*** Opening Data for the task ***
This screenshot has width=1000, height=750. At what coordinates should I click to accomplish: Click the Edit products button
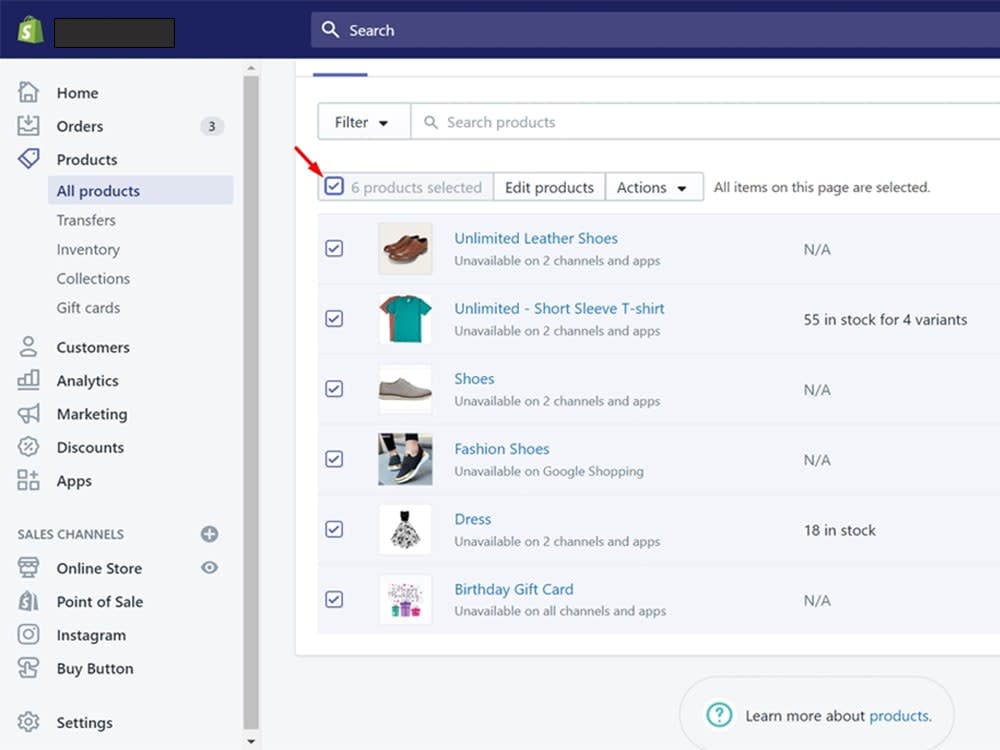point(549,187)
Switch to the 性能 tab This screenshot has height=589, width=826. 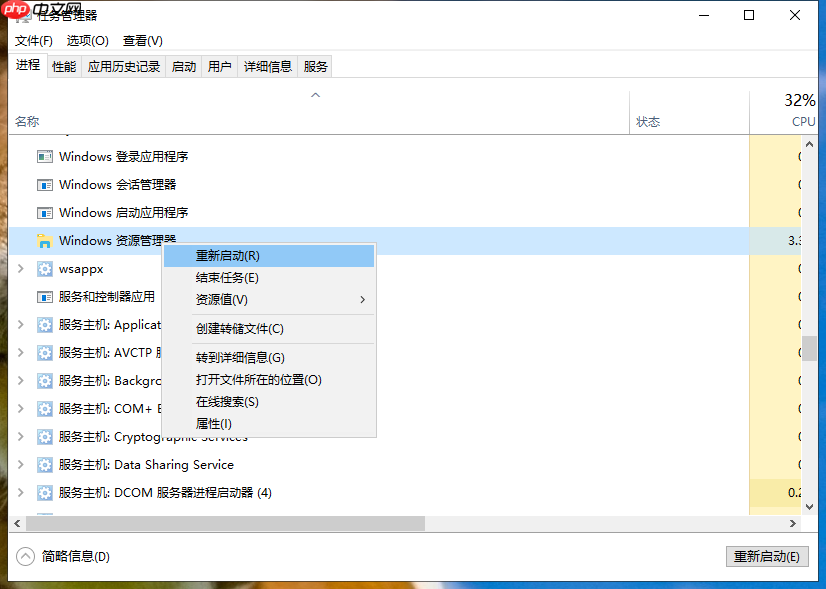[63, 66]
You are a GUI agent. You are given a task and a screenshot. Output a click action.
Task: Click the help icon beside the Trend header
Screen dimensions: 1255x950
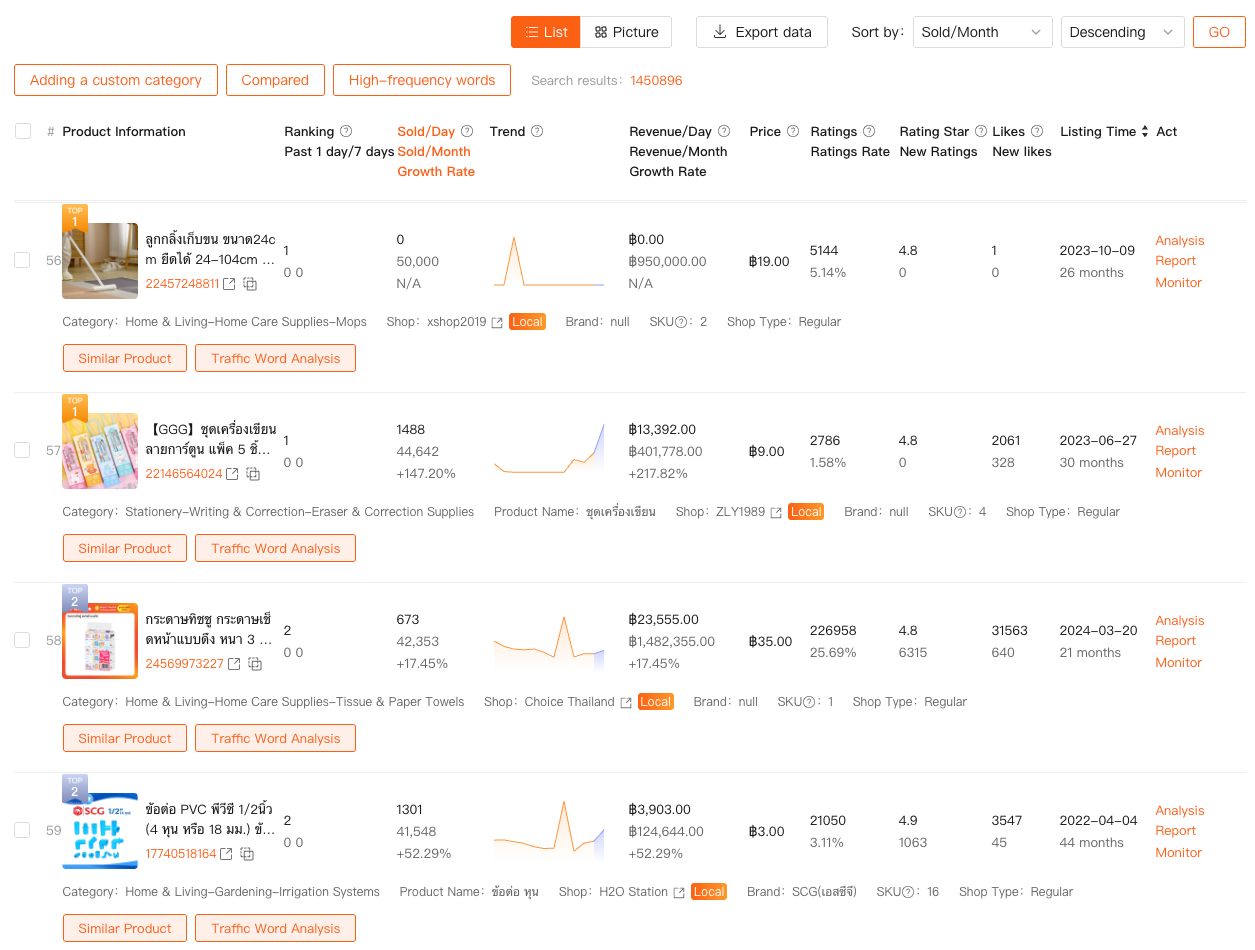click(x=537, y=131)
*** Closing Data for the task ***
Exercise instructions:
The output must match, line for line, the span from the line containing "You are a GUI" through the end of the data, with the pictures removed.

Answer for the task:
You are a GUI agent. You are given a task and a screenshot. Output a click action.
Task: Click the help icon beside the Trend header
Screen dimensions: 1255x950
click(x=537, y=131)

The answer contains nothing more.